Instruction: Count the lines in the rows below that contain the string "badge", and reply with the number alone.

(Items from a dataset)

┌────────

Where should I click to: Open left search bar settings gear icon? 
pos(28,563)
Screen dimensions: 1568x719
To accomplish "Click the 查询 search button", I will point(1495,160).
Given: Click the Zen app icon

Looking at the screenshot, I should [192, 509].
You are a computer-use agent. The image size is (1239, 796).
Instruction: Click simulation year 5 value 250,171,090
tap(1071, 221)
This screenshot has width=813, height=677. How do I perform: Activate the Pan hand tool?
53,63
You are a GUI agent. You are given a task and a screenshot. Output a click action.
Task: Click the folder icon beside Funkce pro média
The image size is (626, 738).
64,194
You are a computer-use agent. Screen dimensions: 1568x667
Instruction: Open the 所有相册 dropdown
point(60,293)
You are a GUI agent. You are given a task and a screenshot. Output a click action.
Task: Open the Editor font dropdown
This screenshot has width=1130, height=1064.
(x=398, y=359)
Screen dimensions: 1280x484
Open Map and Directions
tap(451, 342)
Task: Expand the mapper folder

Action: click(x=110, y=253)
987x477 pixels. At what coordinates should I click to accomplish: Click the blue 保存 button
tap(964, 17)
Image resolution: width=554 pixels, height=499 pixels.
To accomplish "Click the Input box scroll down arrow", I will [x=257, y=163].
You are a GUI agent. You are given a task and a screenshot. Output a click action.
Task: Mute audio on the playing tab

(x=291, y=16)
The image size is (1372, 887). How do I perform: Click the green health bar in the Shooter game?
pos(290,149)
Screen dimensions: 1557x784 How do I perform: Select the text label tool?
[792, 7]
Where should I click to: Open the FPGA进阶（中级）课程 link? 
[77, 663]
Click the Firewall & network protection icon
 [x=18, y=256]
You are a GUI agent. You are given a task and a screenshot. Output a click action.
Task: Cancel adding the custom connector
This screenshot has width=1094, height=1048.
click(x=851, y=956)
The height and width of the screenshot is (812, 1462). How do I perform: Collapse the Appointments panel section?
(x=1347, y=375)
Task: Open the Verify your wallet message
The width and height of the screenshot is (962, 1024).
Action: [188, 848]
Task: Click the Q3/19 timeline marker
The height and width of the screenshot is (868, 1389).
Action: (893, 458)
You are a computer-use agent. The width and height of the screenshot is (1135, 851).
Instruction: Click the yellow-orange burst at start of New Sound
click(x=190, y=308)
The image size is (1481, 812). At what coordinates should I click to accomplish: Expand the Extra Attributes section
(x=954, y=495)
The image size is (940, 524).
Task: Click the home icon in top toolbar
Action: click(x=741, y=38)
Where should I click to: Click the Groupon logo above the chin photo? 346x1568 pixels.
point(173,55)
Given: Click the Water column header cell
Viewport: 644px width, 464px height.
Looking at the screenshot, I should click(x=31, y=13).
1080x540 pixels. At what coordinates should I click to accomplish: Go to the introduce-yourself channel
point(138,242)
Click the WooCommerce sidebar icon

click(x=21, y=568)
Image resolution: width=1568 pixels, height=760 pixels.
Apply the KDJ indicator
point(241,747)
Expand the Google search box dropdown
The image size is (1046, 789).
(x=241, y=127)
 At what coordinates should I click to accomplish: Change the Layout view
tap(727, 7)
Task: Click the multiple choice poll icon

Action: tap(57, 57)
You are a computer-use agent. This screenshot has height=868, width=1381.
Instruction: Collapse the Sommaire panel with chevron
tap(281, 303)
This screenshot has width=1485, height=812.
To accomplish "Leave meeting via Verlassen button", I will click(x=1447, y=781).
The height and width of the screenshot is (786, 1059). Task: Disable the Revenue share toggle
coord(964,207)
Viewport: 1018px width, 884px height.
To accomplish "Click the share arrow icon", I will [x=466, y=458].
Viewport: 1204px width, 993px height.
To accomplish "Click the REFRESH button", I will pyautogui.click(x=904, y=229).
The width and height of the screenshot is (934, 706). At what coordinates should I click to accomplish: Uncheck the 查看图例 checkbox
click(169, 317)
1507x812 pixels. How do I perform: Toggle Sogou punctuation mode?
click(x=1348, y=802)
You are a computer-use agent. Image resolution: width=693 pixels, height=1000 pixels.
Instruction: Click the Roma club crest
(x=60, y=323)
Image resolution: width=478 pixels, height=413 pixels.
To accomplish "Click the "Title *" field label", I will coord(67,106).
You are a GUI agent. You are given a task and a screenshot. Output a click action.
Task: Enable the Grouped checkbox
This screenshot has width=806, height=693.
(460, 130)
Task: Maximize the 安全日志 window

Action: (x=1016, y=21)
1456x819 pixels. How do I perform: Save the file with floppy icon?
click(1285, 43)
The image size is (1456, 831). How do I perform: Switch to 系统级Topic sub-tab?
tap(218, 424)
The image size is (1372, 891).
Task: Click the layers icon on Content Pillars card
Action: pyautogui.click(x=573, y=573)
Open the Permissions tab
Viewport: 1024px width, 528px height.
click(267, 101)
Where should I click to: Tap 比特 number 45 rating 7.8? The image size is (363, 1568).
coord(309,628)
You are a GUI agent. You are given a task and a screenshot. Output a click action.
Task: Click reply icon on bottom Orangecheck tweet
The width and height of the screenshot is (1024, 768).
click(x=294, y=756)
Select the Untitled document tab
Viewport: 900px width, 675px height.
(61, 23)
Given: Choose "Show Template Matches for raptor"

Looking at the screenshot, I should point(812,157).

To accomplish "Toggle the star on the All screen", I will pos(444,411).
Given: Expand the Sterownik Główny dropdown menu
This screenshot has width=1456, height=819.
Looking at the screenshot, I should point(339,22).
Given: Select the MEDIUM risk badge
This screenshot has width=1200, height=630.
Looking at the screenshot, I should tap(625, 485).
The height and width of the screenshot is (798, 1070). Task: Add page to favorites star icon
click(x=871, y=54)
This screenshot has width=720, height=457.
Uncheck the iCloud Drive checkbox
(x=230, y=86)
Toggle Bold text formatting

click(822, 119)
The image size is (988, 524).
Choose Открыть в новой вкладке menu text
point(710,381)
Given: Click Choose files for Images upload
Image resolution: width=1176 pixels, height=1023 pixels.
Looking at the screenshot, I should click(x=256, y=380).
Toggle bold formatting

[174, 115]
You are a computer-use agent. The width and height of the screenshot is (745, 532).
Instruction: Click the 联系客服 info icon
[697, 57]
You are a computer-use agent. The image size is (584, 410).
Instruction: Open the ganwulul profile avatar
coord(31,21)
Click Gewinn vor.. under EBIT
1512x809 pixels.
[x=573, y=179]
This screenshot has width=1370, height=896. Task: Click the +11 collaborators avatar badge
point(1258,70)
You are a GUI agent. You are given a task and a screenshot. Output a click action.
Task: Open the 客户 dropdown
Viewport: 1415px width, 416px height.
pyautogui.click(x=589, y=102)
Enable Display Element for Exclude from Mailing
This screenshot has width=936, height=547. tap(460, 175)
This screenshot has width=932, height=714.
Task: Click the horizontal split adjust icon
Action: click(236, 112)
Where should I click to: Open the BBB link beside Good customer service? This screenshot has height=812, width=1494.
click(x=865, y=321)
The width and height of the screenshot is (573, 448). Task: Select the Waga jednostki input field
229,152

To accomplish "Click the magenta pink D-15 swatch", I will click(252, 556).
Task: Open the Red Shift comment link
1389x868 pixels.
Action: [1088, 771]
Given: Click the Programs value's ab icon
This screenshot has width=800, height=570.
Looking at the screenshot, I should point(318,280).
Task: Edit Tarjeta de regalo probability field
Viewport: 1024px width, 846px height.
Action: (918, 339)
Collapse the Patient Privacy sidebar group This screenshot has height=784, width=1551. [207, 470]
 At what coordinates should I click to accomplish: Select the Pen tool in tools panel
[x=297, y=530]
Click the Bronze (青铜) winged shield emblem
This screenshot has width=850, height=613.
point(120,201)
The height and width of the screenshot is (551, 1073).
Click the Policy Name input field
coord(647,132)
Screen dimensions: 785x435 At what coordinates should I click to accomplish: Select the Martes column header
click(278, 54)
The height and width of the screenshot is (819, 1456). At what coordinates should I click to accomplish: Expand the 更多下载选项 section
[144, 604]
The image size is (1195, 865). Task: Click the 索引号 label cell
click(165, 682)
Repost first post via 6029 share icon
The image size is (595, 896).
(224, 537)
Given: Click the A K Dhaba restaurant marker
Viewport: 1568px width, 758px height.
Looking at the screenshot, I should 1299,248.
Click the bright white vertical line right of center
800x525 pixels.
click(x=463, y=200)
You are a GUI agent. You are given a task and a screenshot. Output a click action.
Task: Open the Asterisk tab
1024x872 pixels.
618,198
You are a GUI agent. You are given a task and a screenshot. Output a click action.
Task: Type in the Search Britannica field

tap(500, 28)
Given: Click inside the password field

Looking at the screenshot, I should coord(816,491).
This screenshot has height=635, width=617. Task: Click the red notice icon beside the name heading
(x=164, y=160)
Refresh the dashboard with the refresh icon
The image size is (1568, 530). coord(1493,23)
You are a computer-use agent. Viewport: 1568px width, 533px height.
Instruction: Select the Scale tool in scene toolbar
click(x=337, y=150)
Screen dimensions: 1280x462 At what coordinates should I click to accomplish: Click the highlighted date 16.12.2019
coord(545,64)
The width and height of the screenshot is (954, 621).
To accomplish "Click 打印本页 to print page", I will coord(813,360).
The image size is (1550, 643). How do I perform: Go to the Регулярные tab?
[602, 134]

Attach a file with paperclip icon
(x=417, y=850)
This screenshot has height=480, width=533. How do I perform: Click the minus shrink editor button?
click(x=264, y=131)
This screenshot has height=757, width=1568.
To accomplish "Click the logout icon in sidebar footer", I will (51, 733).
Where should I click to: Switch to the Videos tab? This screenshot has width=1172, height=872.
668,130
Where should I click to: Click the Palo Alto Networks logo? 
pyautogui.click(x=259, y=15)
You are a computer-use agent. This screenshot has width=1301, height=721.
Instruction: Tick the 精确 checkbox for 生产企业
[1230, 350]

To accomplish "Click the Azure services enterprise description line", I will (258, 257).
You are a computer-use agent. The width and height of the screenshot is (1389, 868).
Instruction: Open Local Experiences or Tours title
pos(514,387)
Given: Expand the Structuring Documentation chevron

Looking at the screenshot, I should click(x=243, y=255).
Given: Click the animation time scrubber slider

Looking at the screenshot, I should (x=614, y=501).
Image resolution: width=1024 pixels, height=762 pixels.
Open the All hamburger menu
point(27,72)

└────────

Problem solution: 2